Secondly, the U.K’s betting shops and prediction markets were full of regular-folk punters and they got blind-sided by Brexit just the same.
Thirdly, prediction traders, at least on Hypermind, were in fact keenly aware of the point of view and arguments of those who backed Trump – after all, for every trader who bet on Clinton, there had to be a Trump-backing counterpart. Several participated actively to the forum discussions and explained their thinking very clearly. Yet, when stripped of the anti-Clinton “lock her up” rants, their case rested essentially on paying more attention to the size of Trump’s meeting crowds and long waiting lines than to his poll numbers. Just as those who bet on Clinton are now accused of living in a bubble, it wasn’t obvious that Trump backers weren’t deliberately ignoring inconvenient polling data to focus on their own reality.
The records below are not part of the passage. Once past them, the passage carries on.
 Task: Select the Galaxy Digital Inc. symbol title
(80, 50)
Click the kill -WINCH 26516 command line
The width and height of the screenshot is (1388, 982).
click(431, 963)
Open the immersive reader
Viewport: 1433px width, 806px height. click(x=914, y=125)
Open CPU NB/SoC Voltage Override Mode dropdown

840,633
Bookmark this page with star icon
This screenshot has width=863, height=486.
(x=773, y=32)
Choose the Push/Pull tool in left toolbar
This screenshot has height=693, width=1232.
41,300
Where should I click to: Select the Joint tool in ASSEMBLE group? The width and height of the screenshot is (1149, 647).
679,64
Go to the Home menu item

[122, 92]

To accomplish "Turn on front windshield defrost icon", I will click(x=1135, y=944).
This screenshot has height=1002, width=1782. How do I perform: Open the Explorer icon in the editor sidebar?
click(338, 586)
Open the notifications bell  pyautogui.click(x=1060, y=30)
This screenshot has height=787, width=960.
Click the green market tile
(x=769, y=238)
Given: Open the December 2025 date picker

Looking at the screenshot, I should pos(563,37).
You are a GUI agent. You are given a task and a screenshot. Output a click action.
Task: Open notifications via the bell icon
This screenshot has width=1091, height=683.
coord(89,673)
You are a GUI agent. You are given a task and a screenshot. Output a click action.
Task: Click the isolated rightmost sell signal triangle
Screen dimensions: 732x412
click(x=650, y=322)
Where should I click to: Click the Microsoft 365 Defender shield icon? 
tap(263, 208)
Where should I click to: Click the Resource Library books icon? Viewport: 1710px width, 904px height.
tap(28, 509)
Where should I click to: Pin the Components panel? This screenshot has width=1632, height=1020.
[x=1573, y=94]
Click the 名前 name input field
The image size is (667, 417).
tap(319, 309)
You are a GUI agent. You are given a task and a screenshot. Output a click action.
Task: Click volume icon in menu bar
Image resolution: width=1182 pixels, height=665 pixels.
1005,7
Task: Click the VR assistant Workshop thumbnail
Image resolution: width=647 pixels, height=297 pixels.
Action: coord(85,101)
In the end, more traders evidently gave more credence to the polling data – which turned out to be deeply flawed – but the direct exposure to the Trump-backing viewpoint, as well as the still-fresh memory of Brexit, prevented the markets from going all-in on Clinton, unlike most of the poll-based models.
Brexit did not obviously imply a Trump win
There was a lot of talk about a possible Brexit-like surprise towards the end of the campaign: “Brexit plus”, Trump liked to call it… With 20/20 hindsight, the trans-Atlantic populist parallel now seems obvious to everyone, but it wasn’t so obvious before the vote, when even those who had correctly bet on Brexit collectively gave Trump only 30% chances of winning. Furthermore, the Good Judgment researchers found that predictions of those Brexit champions tend to be sub-par on most other geopolitical questions. On Hypermind, only 47% of those who bet on Brexit also bet on President Trump. So having called Brexit correctly did not automatically give one any special insight into this US election, nor does it make one a superior forecaster in general.
The accuracy record of prediction markets is still amazing
Prediction markets like Hypermind occasionally fail to assign the better odds to winning outcomes. That’s a feature, not a bug, of probabilistic forecasting. That it happened on two of the highest-impact and closely watched events of 2016 – Brexit and President Trump – is deplorable publicity, but it doesn’t invalidate the method. We only claim to provide accurate probabilities, not black-or-white predictions, and the accuracy of probabilistic forecasts can only be judged over many outcomes. A couple misses, no matter how high-profile, are not enough to invalidate the long track record of accuracy that prediction markets have accumulated over more than a quarter century.
For instance, Hypermind’s performance over 2.5 years, 213 questions, and 561 outcomes (including Brexit and President Trump) shows remarkable calibration with reality over a broad range of electoral, geopolitical and economic forecasts. Besides prediction markets and related crowd-forecasting methods, nothing else and no-one else today can claim a better accuracy record.
Hypermind forecast calibration over 2.5 years, 213 electoral, geopolitical, and economic questions, and 561 possible event outcomes. Every day, at Noon, the estimated probability of each outcome was recorded. Once all the questions are settled, we compare, at each level of probability, the percentage of events predicted to occur to the percentage that actually occurred. The size of the data points indicates the relative number of daily forecasts recorded at each level of probability, out of a total of 56,949.